Entries taken from a collection:
▽

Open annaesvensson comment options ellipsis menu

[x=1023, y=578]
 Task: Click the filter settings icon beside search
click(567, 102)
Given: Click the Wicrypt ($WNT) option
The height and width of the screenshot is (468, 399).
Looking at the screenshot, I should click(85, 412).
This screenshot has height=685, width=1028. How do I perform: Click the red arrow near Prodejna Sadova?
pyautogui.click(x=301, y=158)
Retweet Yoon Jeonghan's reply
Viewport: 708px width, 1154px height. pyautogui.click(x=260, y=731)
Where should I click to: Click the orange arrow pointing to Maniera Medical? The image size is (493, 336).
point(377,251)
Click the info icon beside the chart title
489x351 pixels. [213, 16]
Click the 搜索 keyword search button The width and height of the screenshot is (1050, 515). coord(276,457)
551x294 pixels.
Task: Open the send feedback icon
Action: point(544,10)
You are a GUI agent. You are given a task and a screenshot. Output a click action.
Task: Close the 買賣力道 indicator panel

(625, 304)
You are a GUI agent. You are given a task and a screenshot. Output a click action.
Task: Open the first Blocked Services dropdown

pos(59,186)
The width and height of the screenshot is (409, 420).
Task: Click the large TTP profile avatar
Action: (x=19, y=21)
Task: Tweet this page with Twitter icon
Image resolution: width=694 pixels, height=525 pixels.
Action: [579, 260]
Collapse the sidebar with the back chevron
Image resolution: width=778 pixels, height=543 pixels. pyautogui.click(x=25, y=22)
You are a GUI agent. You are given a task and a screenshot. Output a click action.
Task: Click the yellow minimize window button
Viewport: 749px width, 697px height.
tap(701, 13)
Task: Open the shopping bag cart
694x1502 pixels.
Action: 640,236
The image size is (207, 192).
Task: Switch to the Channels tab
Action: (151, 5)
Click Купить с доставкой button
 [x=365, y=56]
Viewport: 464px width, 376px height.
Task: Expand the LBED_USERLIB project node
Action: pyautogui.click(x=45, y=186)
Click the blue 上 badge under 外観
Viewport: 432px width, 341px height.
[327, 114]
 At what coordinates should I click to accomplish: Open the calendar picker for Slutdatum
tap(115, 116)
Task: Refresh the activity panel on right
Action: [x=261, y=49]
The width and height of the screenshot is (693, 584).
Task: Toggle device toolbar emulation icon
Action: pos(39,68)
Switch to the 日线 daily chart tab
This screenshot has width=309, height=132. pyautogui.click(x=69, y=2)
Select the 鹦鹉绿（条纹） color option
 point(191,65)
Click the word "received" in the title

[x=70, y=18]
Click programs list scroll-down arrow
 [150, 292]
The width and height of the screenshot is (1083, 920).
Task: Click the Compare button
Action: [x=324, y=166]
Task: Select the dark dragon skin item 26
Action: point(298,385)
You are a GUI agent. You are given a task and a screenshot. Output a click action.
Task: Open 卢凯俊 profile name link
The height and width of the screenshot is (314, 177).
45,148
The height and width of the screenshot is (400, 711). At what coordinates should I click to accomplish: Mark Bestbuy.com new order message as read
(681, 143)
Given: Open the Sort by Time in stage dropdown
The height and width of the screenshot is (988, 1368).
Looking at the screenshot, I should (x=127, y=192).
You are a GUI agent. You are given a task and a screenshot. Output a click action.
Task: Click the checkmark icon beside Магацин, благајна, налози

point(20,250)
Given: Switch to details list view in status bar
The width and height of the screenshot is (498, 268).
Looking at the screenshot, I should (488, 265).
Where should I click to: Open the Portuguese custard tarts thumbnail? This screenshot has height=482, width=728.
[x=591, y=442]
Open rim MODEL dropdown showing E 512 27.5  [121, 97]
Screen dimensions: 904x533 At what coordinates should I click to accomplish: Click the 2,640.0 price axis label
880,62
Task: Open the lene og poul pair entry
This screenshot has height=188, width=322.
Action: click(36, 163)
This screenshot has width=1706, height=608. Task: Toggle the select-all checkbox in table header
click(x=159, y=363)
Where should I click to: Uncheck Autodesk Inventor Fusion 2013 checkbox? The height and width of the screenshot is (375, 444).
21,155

△

Repeat each of the entries exactly.

Open annaesvensson comment options ellipsis menu

[x=1023, y=578]
 Task: Click the filter settings icon beside search
click(567, 102)
Given: Click the Wicrypt ($WNT) option
The height and width of the screenshot is (468, 399).
Looking at the screenshot, I should click(85, 412).
This screenshot has height=685, width=1028. How do I perform: Click the red arrow near Prodejna Sadova?
pyautogui.click(x=301, y=158)
Retweet Yoon Jeonghan's reply
Viewport: 708px width, 1154px height. pyautogui.click(x=260, y=731)
Where should I click to: Click the orange arrow pointing to Maniera Medical? The image size is (493, 336).
point(377,251)
Click the info icon beside the chart title
489x351 pixels. [213, 16]
Click the 搜索 keyword search button The width and height of the screenshot is (1050, 515). coord(276,457)
551x294 pixels.
Task: Open the send feedback icon
Action: point(544,10)
You are a GUI agent. You are given a task and a screenshot. Output a click action.
Task: Close the 買賣力道 indicator panel

(625, 304)
You are a GUI agent. You are given a task and a screenshot. Output a click action.
Task: Open the first Blocked Services dropdown

pos(59,186)
The width and height of the screenshot is (409, 420).
Task: Click the large TTP profile avatar
Action: (x=19, y=21)
Task: Tweet this page with Twitter icon
Image resolution: width=694 pixels, height=525 pixels.
Action: [579, 260]
Collapse the sidebar with the back chevron
Image resolution: width=778 pixels, height=543 pixels. pyautogui.click(x=25, y=22)
You are a GUI agent. You are given a task and a screenshot. Output a click action.
Task: Click the yellow minimize window button
Viewport: 749px width, 697px height.
tap(701, 13)
Task: Open the shopping bag cart
694x1502 pixels.
Action: 640,236
The image size is (207, 192).
Task: Switch to the Channels tab
Action: (151, 5)
Click Купить с доставкой button
 [x=365, y=56]
Viewport: 464px width, 376px height.
Task: Expand the LBED_USERLIB project node
Action: pyautogui.click(x=45, y=186)
Click the blue 上 badge under 外観
Viewport: 432px width, 341px height.
[327, 114]
 At what coordinates should I click to accomplish: Open the calendar picker for Slutdatum
tap(115, 116)
Task: Refresh the activity panel on right
Action: [x=261, y=49]
The width and height of the screenshot is (693, 584).
Task: Toggle device toolbar emulation icon
Action: pos(39,68)
Switch to the 日线 daily chart tab
This screenshot has width=309, height=132. pyautogui.click(x=69, y=2)
Select the 鹦鹉绿（条纹） color option
 point(191,65)
Click the word "received" in the title

[x=70, y=18]
Click programs list scroll-down arrow
 [150, 292]
The width and height of the screenshot is (1083, 920).
Task: Click the Compare button
Action: [x=324, y=166]
Task: Select the dark dragon skin item 26
Action: point(298,385)
You are a GUI agent. You are given a task and a screenshot. Output a click action.
Task: Open 卢凯俊 profile name link
The height and width of the screenshot is (314, 177).
45,148
The height and width of the screenshot is (400, 711). At what coordinates should I click to accomplish: Mark Bestbuy.com new order message as read
(681, 143)
Given: Open the Sort by Time in stage dropdown
The height and width of the screenshot is (988, 1368).
Looking at the screenshot, I should (x=127, y=192).
You are a GUI agent. You are given a task and a screenshot. Output a click action.
Task: Click the checkmark icon beside Магацин, благајна, налози

point(20,250)
Given: Switch to details list view in status bar
The width and height of the screenshot is (498, 268).
Looking at the screenshot, I should (488, 265).
Where should I click to: Open the Portuguese custard tarts thumbnail? This screenshot has height=482, width=728.
[x=591, y=442]
Open rim MODEL dropdown showing E 512 27.5  [121, 97]
Screen dimensions: 904x533 At what coordinates should I click to accomplish: Click the 2,640.0 price axis label
880,62
Task: Open the lene og poul pair entry
This screenshot has height=188, width=322.
Action: click(36, 163)
This screenshot has width=1706, height=608. Task: Toggle the select-all checkbox in table header
click(x=159, y=363)
Where should I click to: Uncheck Autodesk Inventor Fusion 2013 checkbox? The height and width of the screenshot is (375, 444).
21,155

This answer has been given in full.